Neuroimaging investigations have demonstrated changes in the brain not only in neuropsychiatric disorders, such as CIM but also in disorders involving long-term aberrations in sensory input. Specifically, both hearing disorders and amblyopia lead to reductions in the gray matter of the brain. Furthermore, a number of systematic reviews and meta-analyses have suggested that sensory impairment, including VI and hearing and olfactory deficiencies, are risk factors for CIM (8, 50, 51). The brain is known to obtain over 80% of its information concerning the environment through the eyes (52). However, the mechanisms responsible for these risks are largely unknown. In VI, it is possible that the loss of visual information may result in cortical atrophy, leading to reorganizational changes in the brain, which have been reported by neuroimaging studies and pathological evaluations (12, 53, 54). In addition, damage to the visual input may lead to impaired perceptual processing, leading, in turn, to reductions in higher-order cognitive functioning (55). Thus, it is suggested that disruptions in the normal retina-brain connection by neurodegenerative changes in CIM may coincide with VI.

HM is one of the most common causes of retinopathy-induced irreversible VI, especially in older adults (≥50 years) (56). As HM is associated with both hypopsia and fundus lesions, it is essential to explore the structural and functional aberrations in the brain associated with HM.

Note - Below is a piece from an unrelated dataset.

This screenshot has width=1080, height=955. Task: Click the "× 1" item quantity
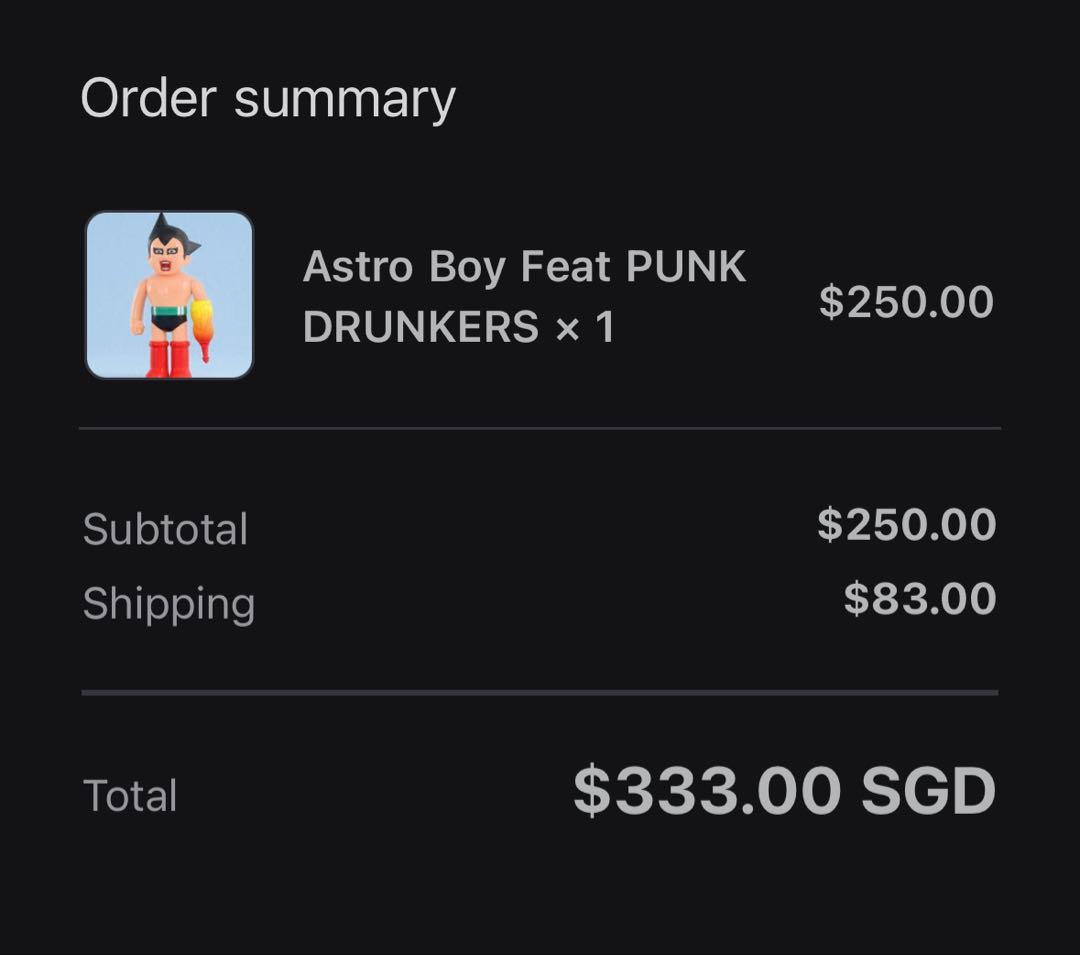click(585, 326)
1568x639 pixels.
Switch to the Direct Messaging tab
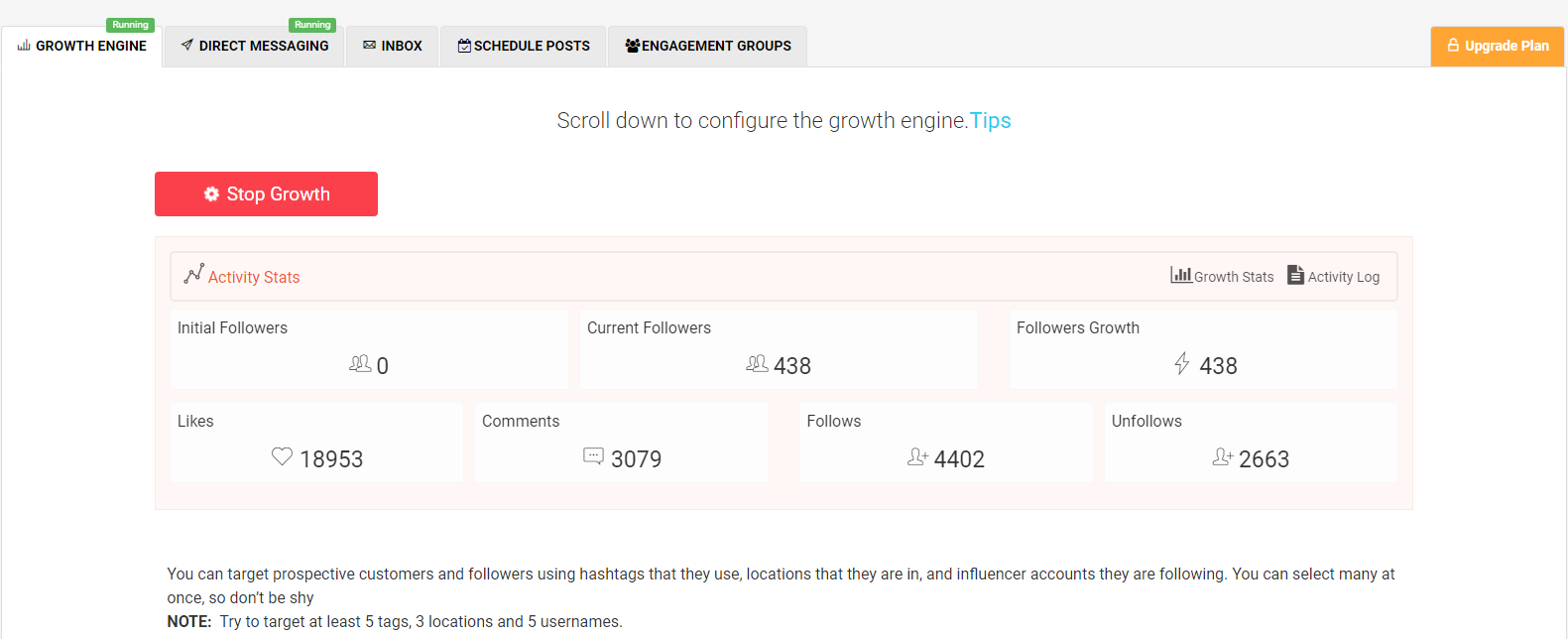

Associations between CIM and HM

The link between CIM and myopia is a relatively novel concept and cognitive changes associated with HM are not well-documented (57), with a limited number of studies reporting disparate results. There is a certain amount of epidemiological evidence suggesting a link between myopia and cognitive dysfunction, for example, myopic patients have an almost 2-fold increased likelihood of suffering cognitive dysfunction compared with those with normal vision; this relationship remained significant after adjustment for age, sex, income, education, body mass index, and hours of reading and writing per day, as well as for uncorrected refractive errors or best-corrected visual acuity (58, 59). In contrast, another study found no significant association (60).

Despite correction for visual acuity, the functional performance of HM eyes, including contrast sensitivity (61), acuity of resolution (62), visual attention (63, 64), performance on backward visual masking tasks, and temporal retinal responses assessed by electrophysiological techniques (65), remains abnormal compared with individuals with normal vision.

Mammalian behavior is strongly regulated by the solar cycle, and light produces significant effects on both mood and cognition. In humans, light detection occurs exclusively in the retina. The photoreceptors include the classic rods and cones as well as a subpopulation of retinal ganglion cells that express the photopigment melanopsin (Opn4); these cells are described as intrinsically photosensitive retinal ganglion cells (ipRGCs) (66, 67). The ipRGCs mediate the influence of light through two pathways, namely, targeting the suprachiasmatic nucleus (SCN) in the hypothalamus and the perihabenular nucleus (PHb) in the dorsal thalamus (68). Ablation of the ipRGCs has been shown to completely block light perception in the SCN, indicating that the ipRGCs may be necessary for the modulation of circadian brain functions by light (69). The extended axial length in HM usually results in retinal thinning and retinal thickness has been found to decrease with HM severity. This may also affect the ganglion cells as mediators of mood and cognition.

CIM/Dementia is an overall description that includes a specific group of symptoms associated with deficiencies in memory, language, problem-solving, and cognitive skills that adversely affect the patient's performance in everyday activities. Specific neural regions are involved in cognitive activities, and HM is known to be linked with structural and functional alterations in both the visual and non-visual cortical areas. These overlaps are discussed below.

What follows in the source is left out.